食べやすい大きさにカットした鶏肉、玉葱、人参、しめじを鍋で炒めて水とコンソメを加え、沸騰したら南瓜の中身を入れて弱火で煮込む。
その傍らでバターと小麦粉、牛乳でホワイトソースを作り、本体に加えて更に煮込み、塩胡椒で味付け。
カボチャの器に盛って蓋をすれば、見た目にも楽しい丸ごと南瓜シチューの完成だ。
「もうひとつは鶏のディアボロ風――と言っても本物のディアボロにあらず。
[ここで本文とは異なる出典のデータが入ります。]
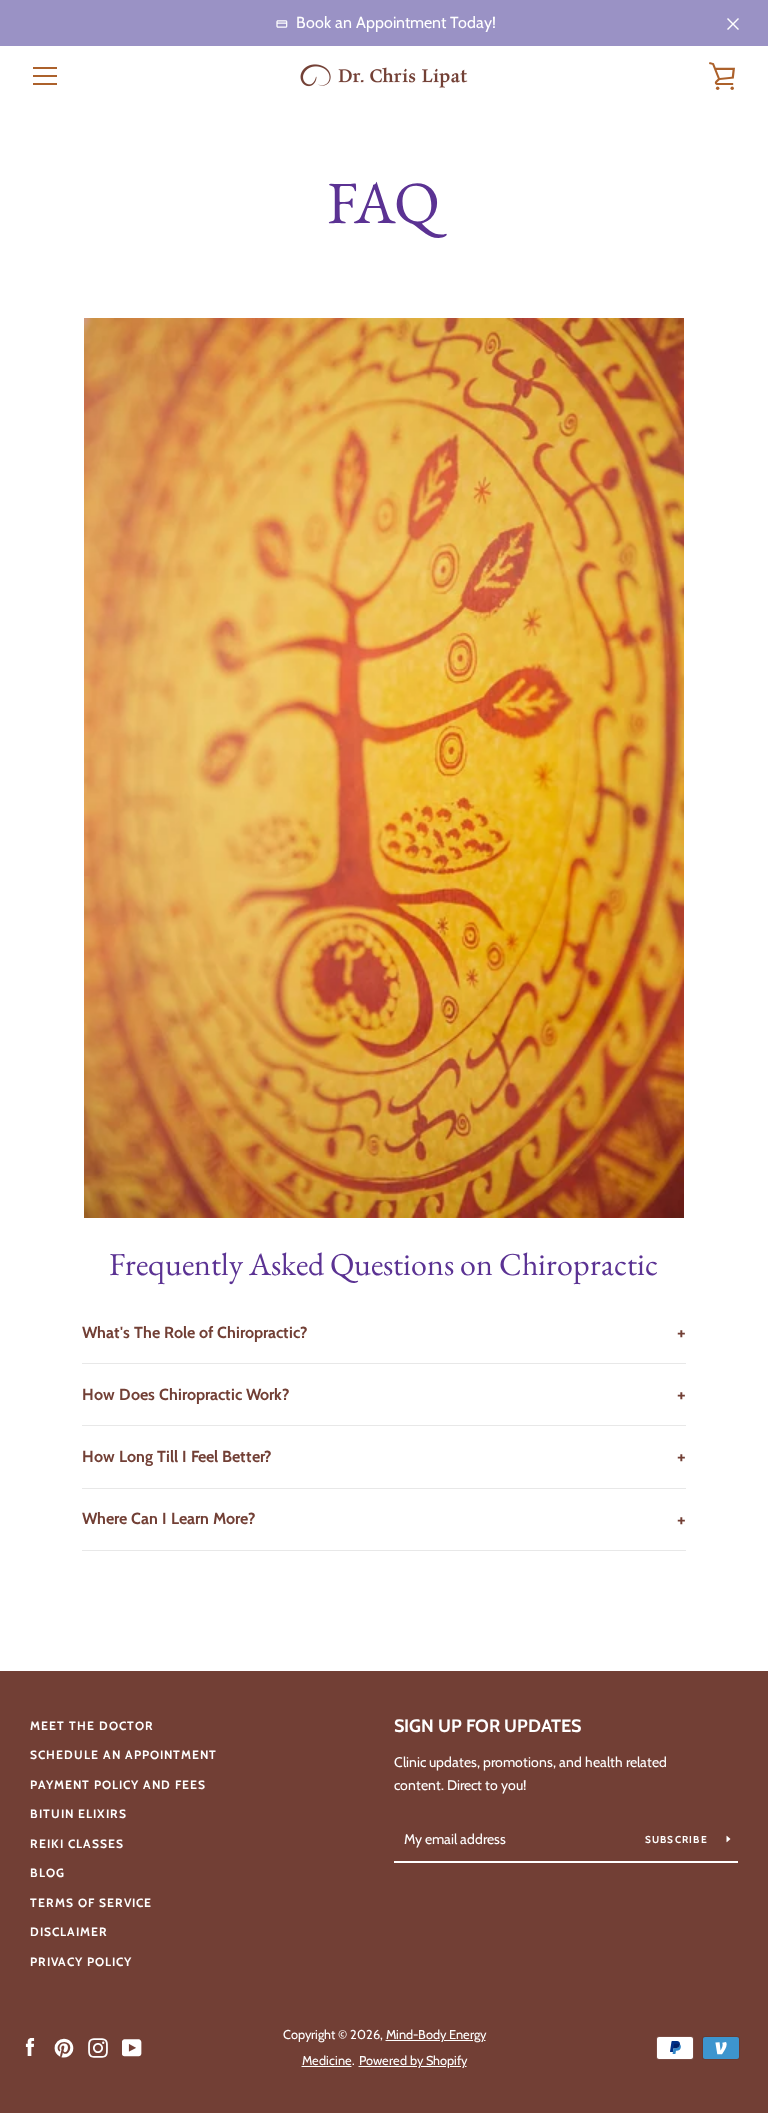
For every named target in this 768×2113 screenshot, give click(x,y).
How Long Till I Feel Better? (383, 1456)
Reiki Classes (77, 1843)
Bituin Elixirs (78, 1813)
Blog (47, 1872)
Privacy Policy (81, 1961)
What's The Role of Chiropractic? (383, 1332)
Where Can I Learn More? (383, 1519)
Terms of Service (91, 1902)
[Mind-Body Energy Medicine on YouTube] (132, 2046)
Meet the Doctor (92, 1725)
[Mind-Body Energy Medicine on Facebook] (30, 2046)
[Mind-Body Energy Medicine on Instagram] (98, 2046)
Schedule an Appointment (123, 1754)
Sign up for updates (487, 1726)
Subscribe (678, 1839)
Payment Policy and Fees (118, 1784)
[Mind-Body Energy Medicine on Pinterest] (64, 2046)
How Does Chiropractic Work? (383, 1394)
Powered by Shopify (413, 2060)
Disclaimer (69, 1931)
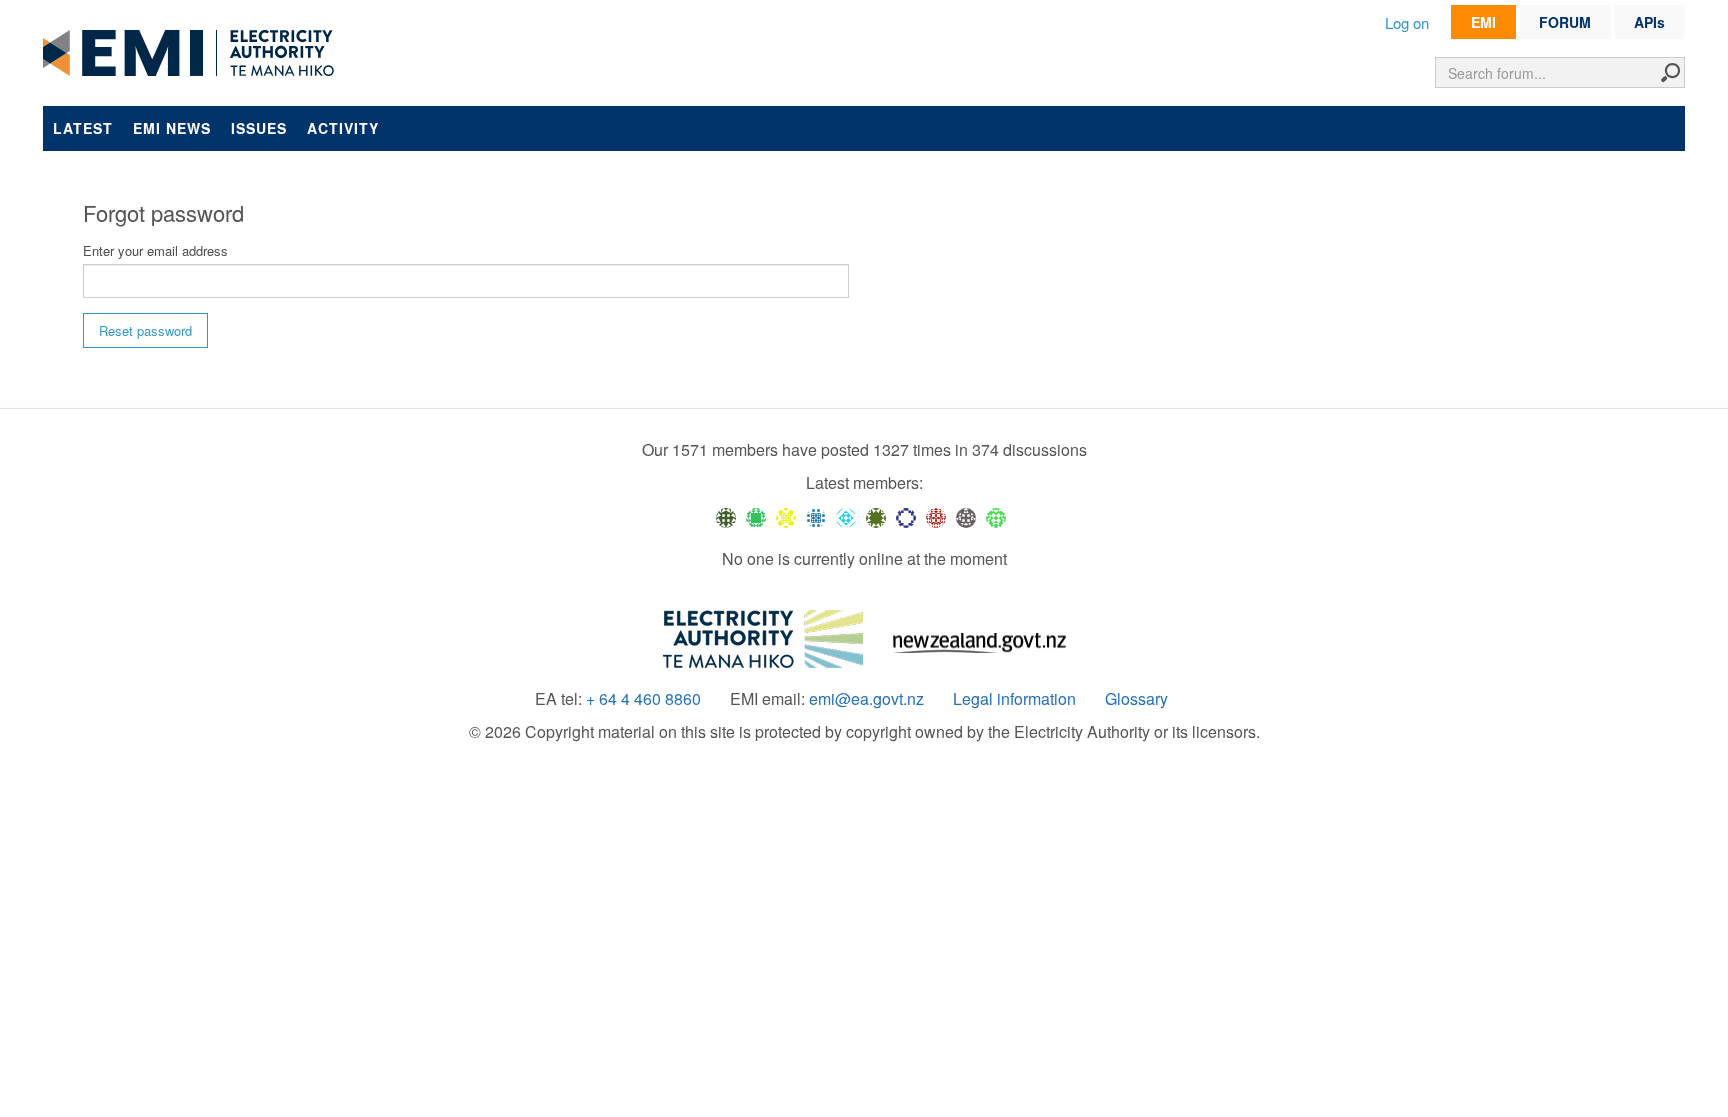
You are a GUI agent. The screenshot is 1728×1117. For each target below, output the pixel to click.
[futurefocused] (906, 516)
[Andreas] (936, 516)
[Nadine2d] (846, 516)
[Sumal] (816, 516)
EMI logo (193, 54)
辛い味付けを悪魔風と言うんだ」
潰したニンニクにオリーブオイルと胡椒、ローズマリーを入れたポリ袋に、叩いて柔らかくした鶏のもも肉、胸肉、手羽先を入れてよく揉んで、そのまま30分ほど寝かせておく。
鶏肉が馴染んだらフライパンで漬け汁ごと、カットした人参とマッシュルームと一緒に焼いて、塩胡椒で味を整えて。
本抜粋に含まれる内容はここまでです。